In one block, a 1,388 sq ft, three bedroom unit on the eighth floor was sold for $1.97 million, or $1,419 psf. It was a 25% gain for the seller, who purchased the unit for $1.57 million ($1,131 psf) in 2007. Meanwhile, the 2007 sale was an 8.3% gain for the previous owner, who had bought the unit for $1.45 million ($1,044 psf) in 1999.
In another block, a three-bedroom unit on the 13th floor was sold for $1.98 million ($1,426 psf). This represented an 11.2% loss for the seller, who purchased it for $2.23 million ($1,606 psf) in September 2007. The previous owner had made a 35% gain on a quick flip after buying the property for $1.65 million ($1,188 psf) in February 2007. In the same block, a two-bedroom unit on the 12th floor was sold for $1.495 million ($1,478 psf) on May 3.
It is evident that Spring Grove’s prime location is supporting prices above the $1,400 psf level. However, Credo’s Tan says it is unlikely that Spring Grove will be sold en bloc, as the reversionary interest or land owner is the US government, which leased the site to CDL for 99 years. This means that any developer interested in making an en-bloc purchase will have to request that the land owner increase the lease of the site to its full 99 years.

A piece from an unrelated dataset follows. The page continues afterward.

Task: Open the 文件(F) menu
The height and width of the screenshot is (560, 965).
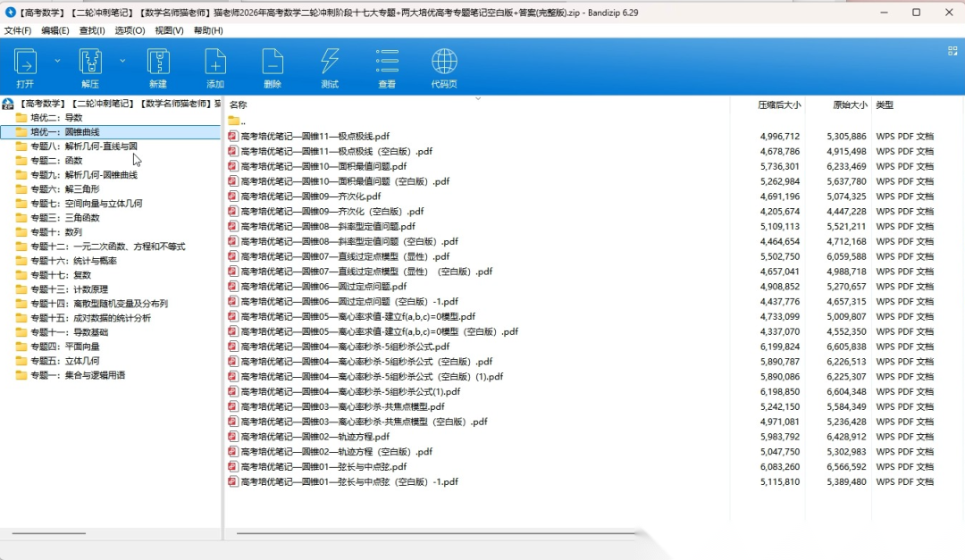Action: (x=18, y=30)
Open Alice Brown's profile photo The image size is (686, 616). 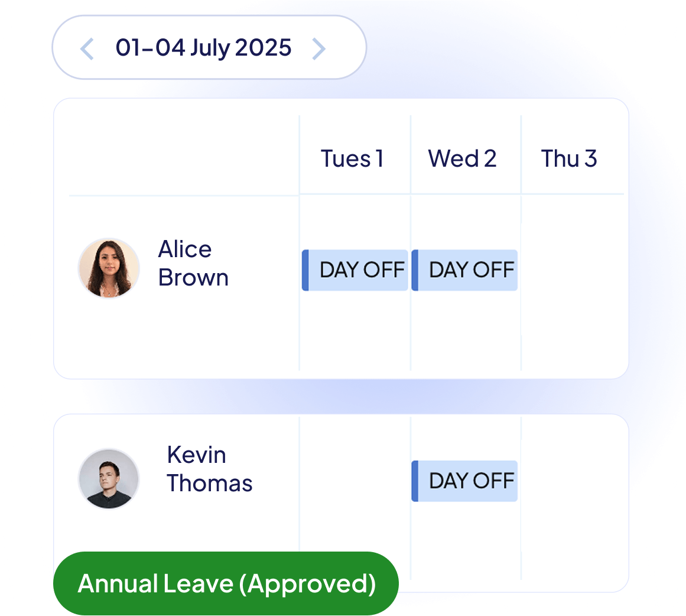pyautogui.click(x=109, y=268)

Meanwhile, CDL, which made an en-bloc purchase of Lucky Tower, a 92-unit freehold condo next to Spring Grove, in 2006, has yet to launch the new project on the site, after redevelopment was deferred because of the global financial crisis in 2008. Market expectation is that, given its prime location, prices of the new development are likely to be in the $3,000 psf range.